BEGIN Page

# The Midlands Breakfast Club meet



## DAZTTC (May 20, 2005)

Its the first one of the summer so should be a good one.Its this Sunday anyone fancy it i will be leaving the wife to have a nice lie-in :wink: While i look at a lot of nice cars and enjoy a bacon role and cup of tea 

http://www.midlandsbreakfastclub.co.uk/

So will you join me ?

DAZ 8)


----------



## VSPURS (Aug 31, 2008)

DAZTTC said:


> Its the first one of the summer so should be a good one.Its this Sunday anyone fancy it i will be leaving the wife to have a nice lie-in :wink: While i look at a lot of nice cars and enjoy a bacon role and cup of tea
> 
> http://www.midlandsbreakfastclub.co.uk/
> 
> ...


What time?

Start! Finish!


----------



## DAZTTC (May 20, 2005)

starts at 09:00 till middayish i normally go for 10ish for 1 1/2 - 2hrs.

DAZ


----------



## VSPURS (Aug 31, 2008)

DAZTTC said:


> starts at 09:00 till middayish i normally go for 10ish for 1 1/2 - 2hrs.
> 
> DAZ


I might go early, as i've plans for later!


----------



## DAZTTC (May 20, 2005)

Would not mind going for 9:00 mate there's a lay-by just off the A41 island meet there if you like.

DAZ


----------



## VSPURS (Aug 31, 2008)

DAZTTC said:


> Would not mind going for 9:00 mate there's a lay-by just off the A41 island meet there if you like.
> 
> DAZ


I'll let you know tomorrow, but that should be fine!


----------



## DAZTTC (May 20, 2005)

Ok [smiley=thumbsup.gif]


----------



## VSPURS (Aug 31, 2008)

DAZTTC said:


> Ok [smiley=thumbsup.gif]


Ok, i'll meet you at 9am then! Sorted! :roll:


----------



## Hark (Aug 23, 2007)

Not here, on hols. All decent shows clashing with hols. [smiley=bomb.gif]


----------



## Redscouse (Sep 30, 2008)

Didnt know it was this Sunday, grrrrr im booked for overtime at work. Although i could always give that a miss :? :?

I'll let you know as i missed the one earlier in the year!


----------



## DAZTTC (May 20, 2005)

Redscouse said:


> Didnt know it was this Sunday, grrrrr im booked for overtime at work. Although i could always give that a miss :? :?
> 
> I'll let you know as i missed the one earlier in the year!


You don't need over time you get sooooo much more MPG :wink:

Matt sorry mate i forgot you were on your hols next time bud.

DAZ


----------



## VSPURS (Aug 31, 2008)

Daz,

So where am I meeting you then and what time!?

8)

Earlier the better for me!


----------



## DAZTTC (May 20, 2005)

END Page

Task A: Transcribe the part of the Midlands Breakfast Club thread that opens with the words containing "# The Midlands" and closes with "you join me ?".
Task B: Write the next part of the Midlands Breakfast Club thread, picking up from the point where it stops.
The data after this point are separate from the Midlands Breakfast Club thread.

BEGIN Extracted material

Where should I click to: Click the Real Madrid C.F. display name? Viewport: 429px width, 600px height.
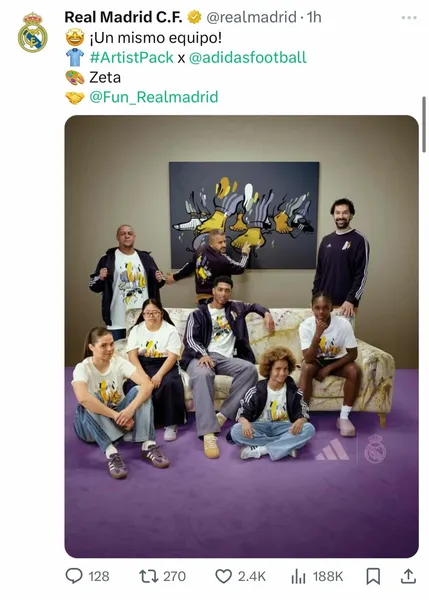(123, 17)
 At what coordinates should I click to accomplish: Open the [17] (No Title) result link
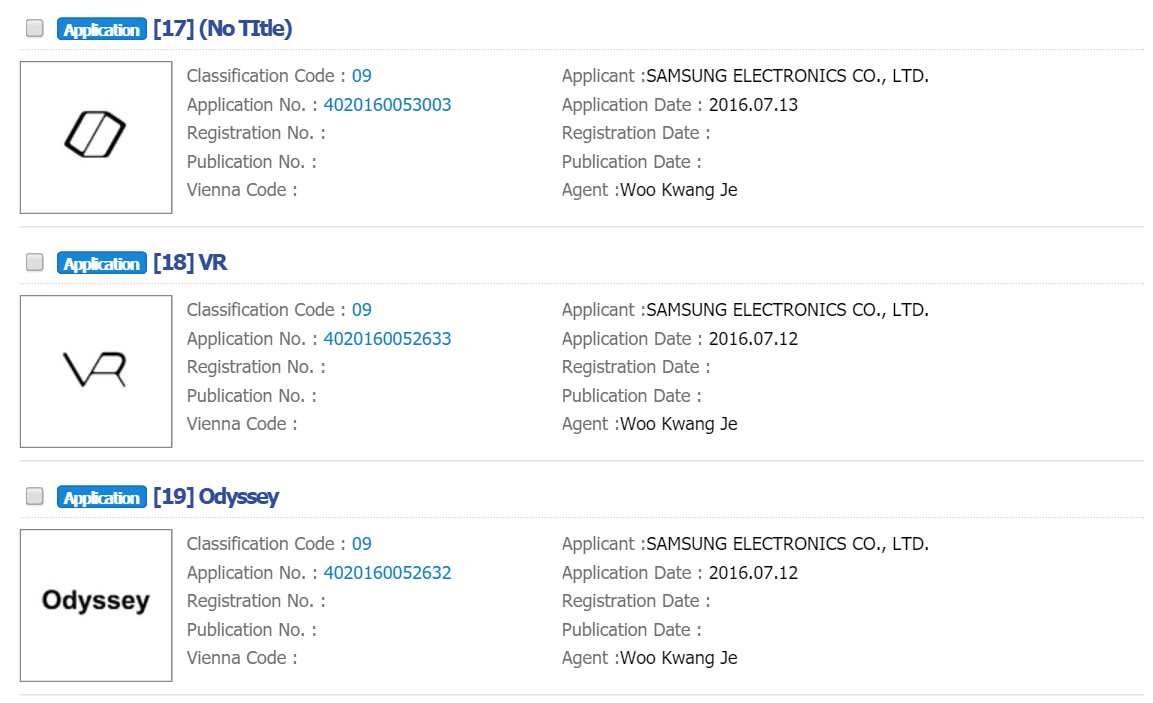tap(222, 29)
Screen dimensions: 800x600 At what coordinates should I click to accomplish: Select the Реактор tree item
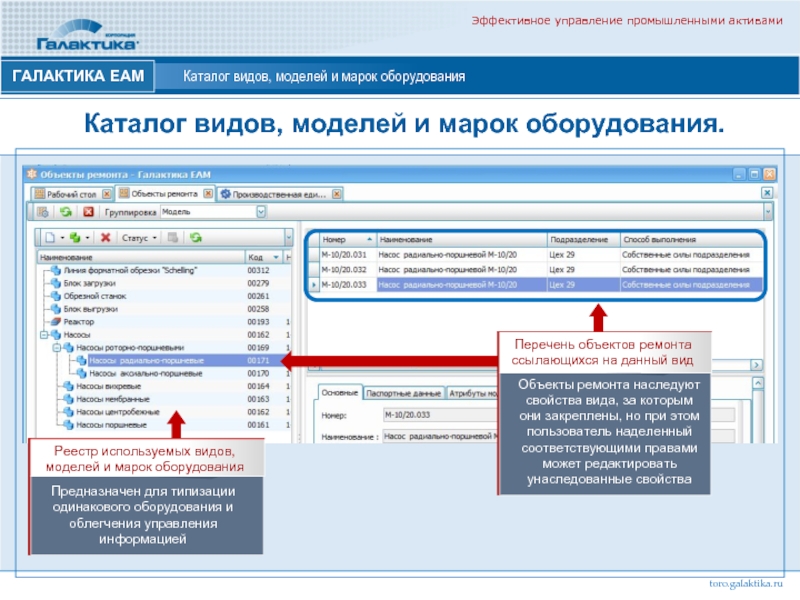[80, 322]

END Extracted material

Final result A:
# The Midlands Breakfast Club meet



## DAZTTC (May 20, 2005)

Its the first one of the summer so should be a good one.Its this Sunday anyone fancy it i will be leaving the wife to have a nice lie-in :wink: While i look at a lot of nice cars and enjoy a bacon role and cup of tea 

http://www.midlandsbreakfastclub.co.uk/

So will you join me ?

Final result B:
There's a lay-by just off J3 of the M54 on the A41 Newport Rd. What time you won't to meet there mate Paul you could meet us there if you bud.

DAZ


----------



## stevebeechTA (May 16, 2009)

looks like fun, although i cant make this one will go to the next if any one is going


----------



## southTT (Feb 5, 2008)

DAZTTC said:


> Its the first one of the summer so should be a good one.Its this Sunday anyone fancy it i will be leaving the wife to have a nice lie-in :wink: While i look at a lot of nice cars and enjoy a bacon role and cup of tea
> 
> http://www.midlandsbreakfastclub.co.uk/
> 
> ...


Would of loved to come to this,but can't bloody make it :x 
cheers
jon


----------



## VSPURS (Aug 31, 2008)

Just me and you then Daz!!


----------



## DAZTTC (May 20, 2005)

If the weather is c*** i will drop you a txt mate no point walking around in the rain hope its a nice day


----------



## Redscouse (Sep 30, 2008)

Im not turning down the overtime guys, i do need the money.... honest :lol:

Im gonna have to fill the car up for the 5th time this year, you know i need the funds for that 

Sorry, hope you have a good day, ill have to wait until next year now


----------



## forest (Mar 17, 2009)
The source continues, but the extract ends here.